秦茗听完月牙疤痕的故事,真是唏嘘不已,这就体现了男人间友谊与女人间友谊的显著不同。
女人间的友谊既注重言语交流也注重行动,虽往往以交流为多,但无论是交流还是行动,都显得温馨感人,就像小桥流水般和煦。
而男人的友谊更注重一种行动上的交流,要么平淡如水,要么荡气回肠。
哪怕那时他们才八岁,却已经呈现了男人血性豪迈的一个显著特点,在男人的友谊中,行动往往比言语更有说服力。

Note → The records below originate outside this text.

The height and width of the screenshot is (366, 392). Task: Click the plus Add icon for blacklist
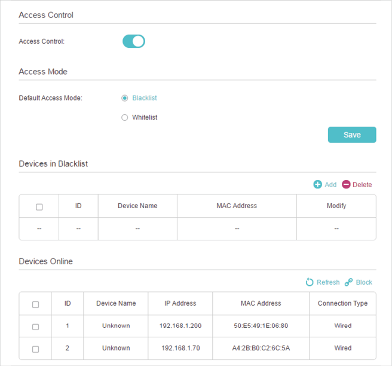click(317, 185)
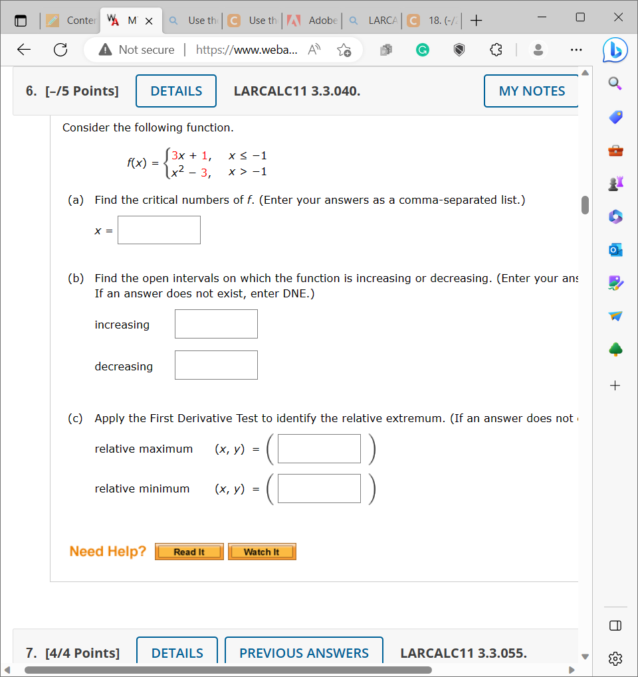Add a favorite with the star icon
Image resolution: width=638 pixels, height=677 pixels.
pos(344,49)
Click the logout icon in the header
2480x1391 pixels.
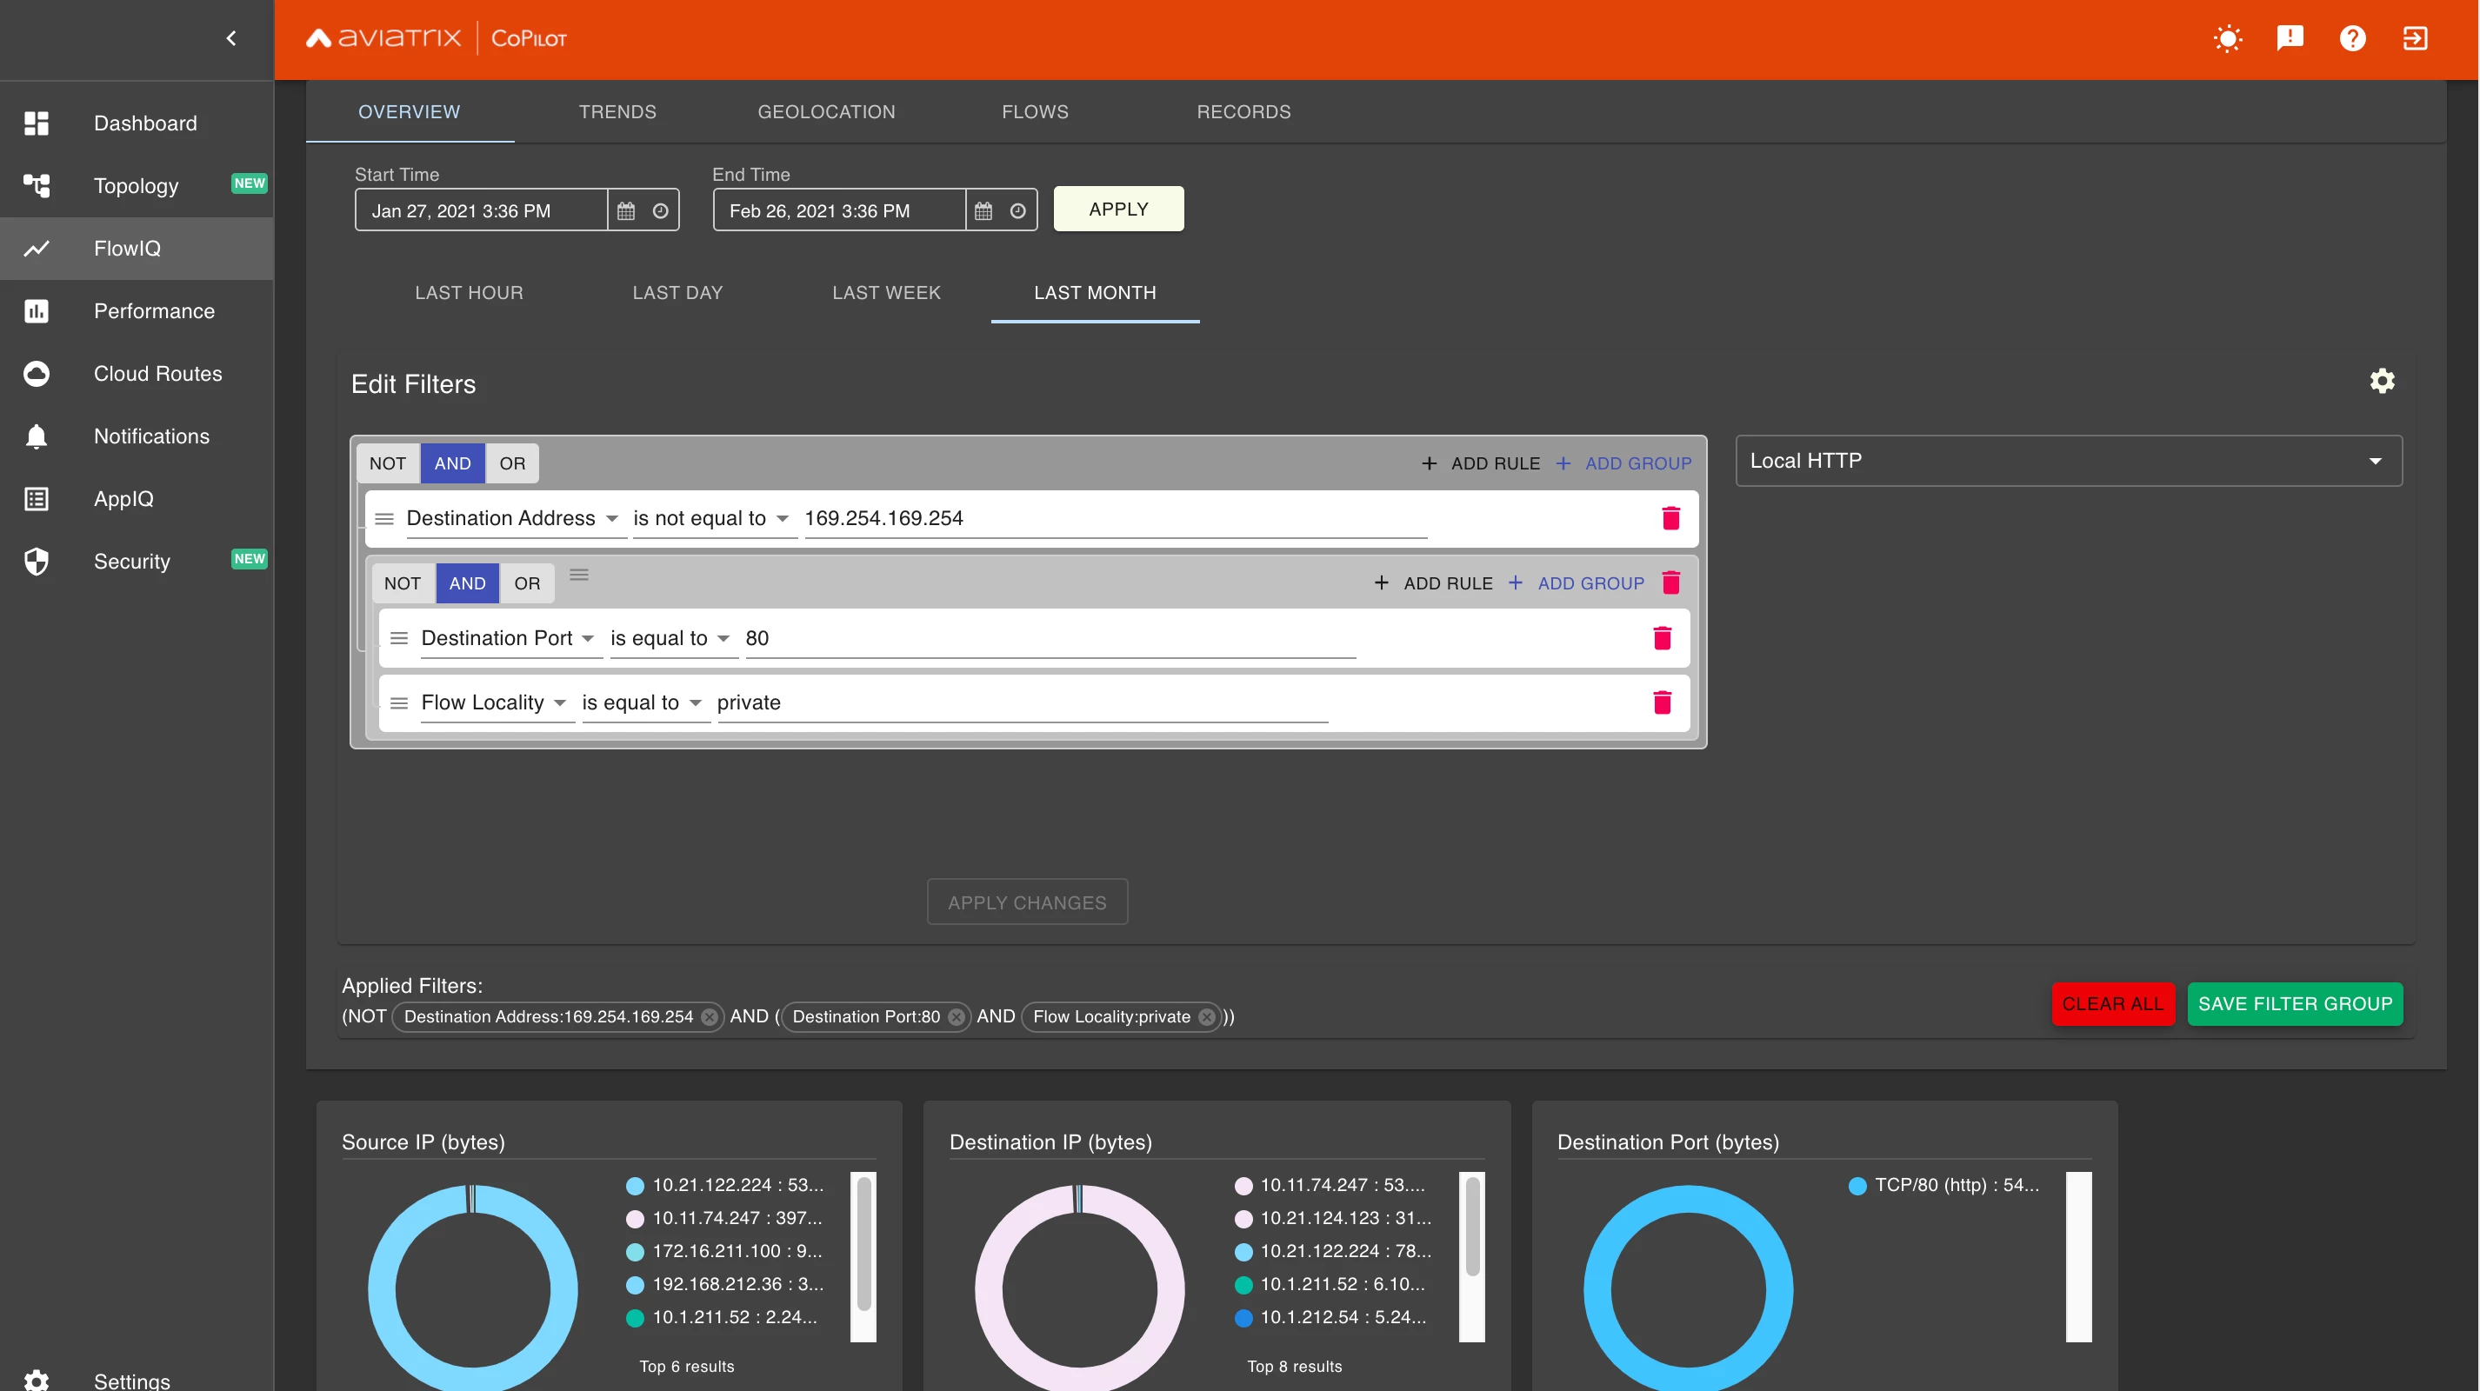[x=2415, y=39]
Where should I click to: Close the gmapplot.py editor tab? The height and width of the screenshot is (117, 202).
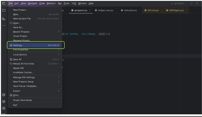click(x=90, y=10)
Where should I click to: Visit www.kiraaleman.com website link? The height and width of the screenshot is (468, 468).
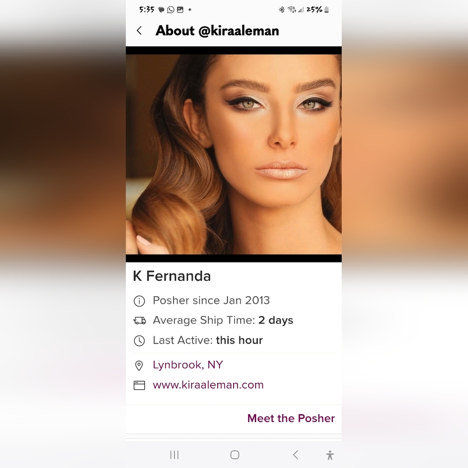pyautogui.click(x=208, y=385)
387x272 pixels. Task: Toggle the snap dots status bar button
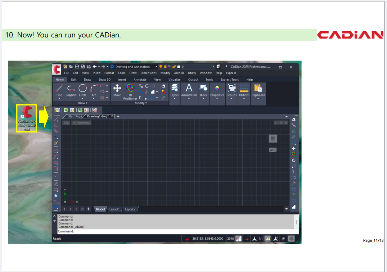pyautogui.click(x=283, y=239)

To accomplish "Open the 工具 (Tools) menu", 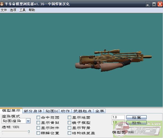I will click(x=23, y=10).
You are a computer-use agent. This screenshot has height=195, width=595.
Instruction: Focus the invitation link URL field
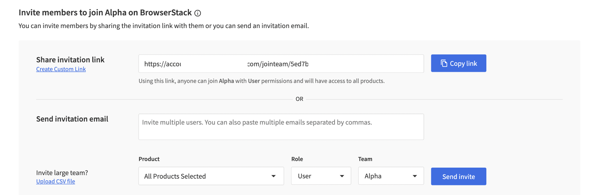pos(281,64)
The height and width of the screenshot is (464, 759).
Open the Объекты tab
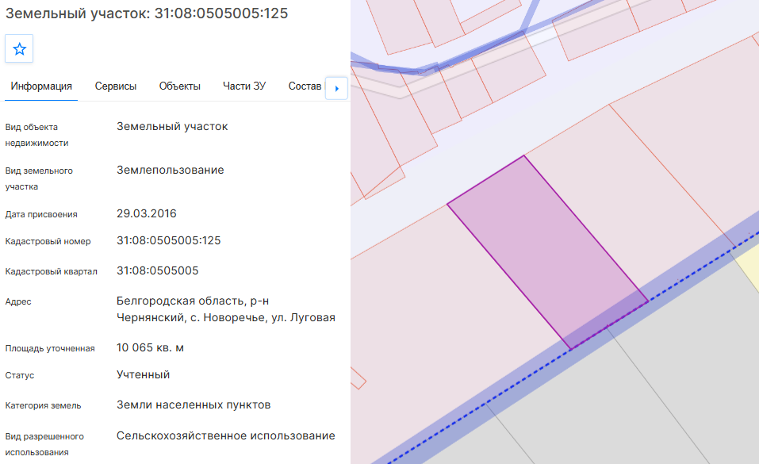(179, 86)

想象才八岁的孩子,却愿意为了一个朋友的快乐而拿尖锐的刀具划开自己光洁的皮肉,做成一个与朋友一模一样的疤痕形状,这是要有多大的决心与耐力?
故事终于讲完了,卜即墨重新启动了车子,见秦茗半天不说话,便问,“现在放心了没?”
秦茗回过神,笑了笑,故意道,“小叔,这个故事太不可思议了,你该不会是编的吧?”
卜即墨头也未转,自信有加地说道,“你可以打电话给莫静北和许戊仇,亲自证实一下。”